De retour en Amérique du Nord, il a rapidement reçu un appel de l'écurie Forsythe, de la série Indy Light, afin de remplacer Claude Bourbonnais, blessé. En huit courses réparties sur deux saisons, il a signé son meilleur résultat à Trois-Rivières avec une cinquième place en 1996.

Puis, en 1997, il s’est tourné vers la Formule Atlantique, gagnant au passage le Grand Prix du Canada.

L'année suivante, il a participé au Championnat de Formule 3000 avec la modeste écurie Durango. Il n’a ainsi jamais eu le matériel pour se battre à armes égales avec les Juan Pablo Montoya et Nick Heidfeld de ce monde dans l’antichambre de la Formule 1, montrant une huitième place – sous la pluie – comme meilleur résultat.

Par la suite, les choses se sont compliquées pour Godin.

«J’avais un châssis délaminé cette année-là. (...) Un pilote, quand ça va bien, on évolue. Mais quand ça ne va pas bien, on se remet en question. C’est incroyable comment je poussais la machine sans obtenir de résultats», s’est-il désolé.

Retour victorieux 

Lors des deux années suivantes, Godin a évolué dans de nombreuses séries, comme la Coupe Toyota et le CASCAR. «J’ai couru sur tout ce qu’il y a des roues», a lancé Godin, indiquant avoir perdu l’envie de courir à bord de voitures peu compétitives.

S’en est suivi une pause de près de 18 ans avant de revenir à l’action en Formule 1600. N’ayant jamais cessé de s’entraîner, il a triomphé, deux fois plutôt qu’une, au GP de Trois-Rivières, en 2018 et 2019. «C’était rajeunir de 30 ans», a-t-il dit avec fierté.

Aujourd’hui, Godin souhaite poursuivre la course en parallèle à ses activités comme instructeur à l’École nationale de police du Québec, porte-parole de PROCURE, descripteur des courses de Formule E sur les ondes de la chaîne TVA Sports et pilote d’avion.

«Ça fait drôle de voir que je suis intronisé au Temple de la renommée alors que ma carrière est loin d’être finie!» s’est-il exclamé.

«Je trouve que je suis chanceux de vivre cette belle vie-là et d’avoir la reconnaissance. Ça me fait vraiment plaisir de savoir que mon nom va être avec ceux de tous ces grands pilotes-là», a-t-il conclu.

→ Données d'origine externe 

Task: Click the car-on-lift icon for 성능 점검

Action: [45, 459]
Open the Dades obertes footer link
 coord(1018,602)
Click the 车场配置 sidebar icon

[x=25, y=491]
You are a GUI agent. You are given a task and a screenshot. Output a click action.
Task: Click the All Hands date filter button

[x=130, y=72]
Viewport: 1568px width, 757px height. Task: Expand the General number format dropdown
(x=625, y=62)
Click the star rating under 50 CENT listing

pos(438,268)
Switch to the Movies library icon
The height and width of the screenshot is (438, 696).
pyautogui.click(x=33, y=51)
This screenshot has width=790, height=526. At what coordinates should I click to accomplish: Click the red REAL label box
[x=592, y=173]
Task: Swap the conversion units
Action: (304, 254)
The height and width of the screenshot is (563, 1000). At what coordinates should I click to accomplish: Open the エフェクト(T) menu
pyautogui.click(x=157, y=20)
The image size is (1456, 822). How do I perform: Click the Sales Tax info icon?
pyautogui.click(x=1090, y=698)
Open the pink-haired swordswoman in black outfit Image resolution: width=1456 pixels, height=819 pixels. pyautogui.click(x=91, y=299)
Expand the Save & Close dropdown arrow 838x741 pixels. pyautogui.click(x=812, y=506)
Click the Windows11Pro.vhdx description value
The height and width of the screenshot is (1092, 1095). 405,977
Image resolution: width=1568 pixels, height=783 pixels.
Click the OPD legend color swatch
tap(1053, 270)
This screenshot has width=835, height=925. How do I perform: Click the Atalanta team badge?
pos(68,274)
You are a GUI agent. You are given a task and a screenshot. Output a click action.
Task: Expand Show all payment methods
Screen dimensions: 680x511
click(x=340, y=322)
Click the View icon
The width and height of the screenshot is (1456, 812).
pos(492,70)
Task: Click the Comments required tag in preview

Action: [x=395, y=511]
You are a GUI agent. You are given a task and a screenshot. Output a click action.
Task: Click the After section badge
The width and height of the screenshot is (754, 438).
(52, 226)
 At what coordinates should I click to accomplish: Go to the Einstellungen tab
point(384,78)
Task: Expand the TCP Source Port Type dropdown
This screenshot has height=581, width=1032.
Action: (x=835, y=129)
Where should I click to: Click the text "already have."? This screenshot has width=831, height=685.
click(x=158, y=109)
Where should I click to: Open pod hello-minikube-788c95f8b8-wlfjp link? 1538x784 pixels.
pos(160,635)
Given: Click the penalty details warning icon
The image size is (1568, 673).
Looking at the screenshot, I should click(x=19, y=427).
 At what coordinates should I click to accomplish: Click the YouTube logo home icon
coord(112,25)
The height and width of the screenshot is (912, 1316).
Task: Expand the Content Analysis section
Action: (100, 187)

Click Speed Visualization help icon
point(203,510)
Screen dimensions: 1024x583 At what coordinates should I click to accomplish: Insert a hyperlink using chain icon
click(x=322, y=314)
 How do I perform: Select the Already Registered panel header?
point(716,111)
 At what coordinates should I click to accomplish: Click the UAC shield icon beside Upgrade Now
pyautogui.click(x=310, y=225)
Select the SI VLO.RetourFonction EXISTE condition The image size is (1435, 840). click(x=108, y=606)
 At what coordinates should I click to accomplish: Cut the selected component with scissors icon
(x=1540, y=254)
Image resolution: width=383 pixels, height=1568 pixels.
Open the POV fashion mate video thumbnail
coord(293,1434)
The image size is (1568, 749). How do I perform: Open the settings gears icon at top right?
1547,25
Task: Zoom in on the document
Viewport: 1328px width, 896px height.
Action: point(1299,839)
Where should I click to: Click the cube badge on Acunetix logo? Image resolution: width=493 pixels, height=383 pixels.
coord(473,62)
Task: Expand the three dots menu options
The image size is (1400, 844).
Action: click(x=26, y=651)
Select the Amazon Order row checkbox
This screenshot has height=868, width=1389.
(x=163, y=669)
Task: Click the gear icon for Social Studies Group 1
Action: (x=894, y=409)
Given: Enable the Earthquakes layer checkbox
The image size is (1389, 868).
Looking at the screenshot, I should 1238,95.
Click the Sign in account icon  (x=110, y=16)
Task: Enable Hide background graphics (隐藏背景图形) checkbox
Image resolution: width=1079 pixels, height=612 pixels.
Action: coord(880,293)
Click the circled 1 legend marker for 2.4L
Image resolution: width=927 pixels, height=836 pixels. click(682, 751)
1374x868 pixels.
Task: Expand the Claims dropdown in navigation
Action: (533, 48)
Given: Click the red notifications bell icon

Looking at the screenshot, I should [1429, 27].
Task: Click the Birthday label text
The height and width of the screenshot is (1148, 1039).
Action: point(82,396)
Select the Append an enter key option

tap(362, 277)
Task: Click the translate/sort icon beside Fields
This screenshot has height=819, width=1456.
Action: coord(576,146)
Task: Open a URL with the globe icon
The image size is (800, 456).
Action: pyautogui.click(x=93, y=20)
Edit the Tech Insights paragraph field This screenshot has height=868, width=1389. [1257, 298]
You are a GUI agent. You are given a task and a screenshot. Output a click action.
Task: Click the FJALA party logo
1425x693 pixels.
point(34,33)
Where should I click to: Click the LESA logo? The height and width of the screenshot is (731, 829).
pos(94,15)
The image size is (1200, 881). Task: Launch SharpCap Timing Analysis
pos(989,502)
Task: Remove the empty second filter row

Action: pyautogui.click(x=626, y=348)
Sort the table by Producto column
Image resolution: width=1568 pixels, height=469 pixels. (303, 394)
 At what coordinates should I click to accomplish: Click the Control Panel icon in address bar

La cérémonie d’intronisation est prévue en février prochain à Toronto, et permettra d’ajouter 16 noms aux immortels. Outre Godin, Patrick Carpentier fait également partie des élus.

Gagner comme Gilles Villeneuve

Parmi tous les accomplissements qui ont ponctué sa carrière, Bertrand Godin estime que sa victoire au Grand Prix du Canada, en Formule Atlantique en 1997, est le plus beau moment de sa carrière.

Ce triomphe, survenu sur le circuit qui porte le nom de son idole Gilles Villeneuve, il ne l’échangerait pour rien au monde. Pas même... pour une saison en Formule 1!

«Ç’a été un gros moment parce que mon inspiration, c’était Gilles Villeneuve, a expliqué Godin, récemment en entrevue. Surtout quand il a gagné à Montréal et qu’il a pris le drapeau [à damiers] dans ses mains pour le tour d’honneur. Le petit garçon de 10 ans que j’étais voulait tellement vivre un moment comme ça. Et 19 ans plus tard, avec 70 000 personnes dans les estrades, [le préposé au départ] Jean-Guy Courcelles est descendu et m’a donné le drapeau à damiers et m’a dit: "fais le ton tour d’honneur".»

«Des gens m’ont demandé si j’échangerais ma victoire contre une saison en F1 dans une écurie de fin de peloton. Et j’ai dit non. Parce que gagner à la maison, c’était pour moi un moment vraiment extraordinaire.»

Ainsi poussé par le souvenir de Gilles, Godin croit qu’il s’agit d’un exemple probant de l’importance et de l’influence que chaque personne peut avoir sur son prochain.

«L’inspiration que les athlètes professionnelles, les parents, ou peu importe qui, l’exemple qu’on donne autour de nous, ont une influence sur qui et comment on va être.»

«Il y a un peu un flambeau qui se passe d’une personne à l’autre.»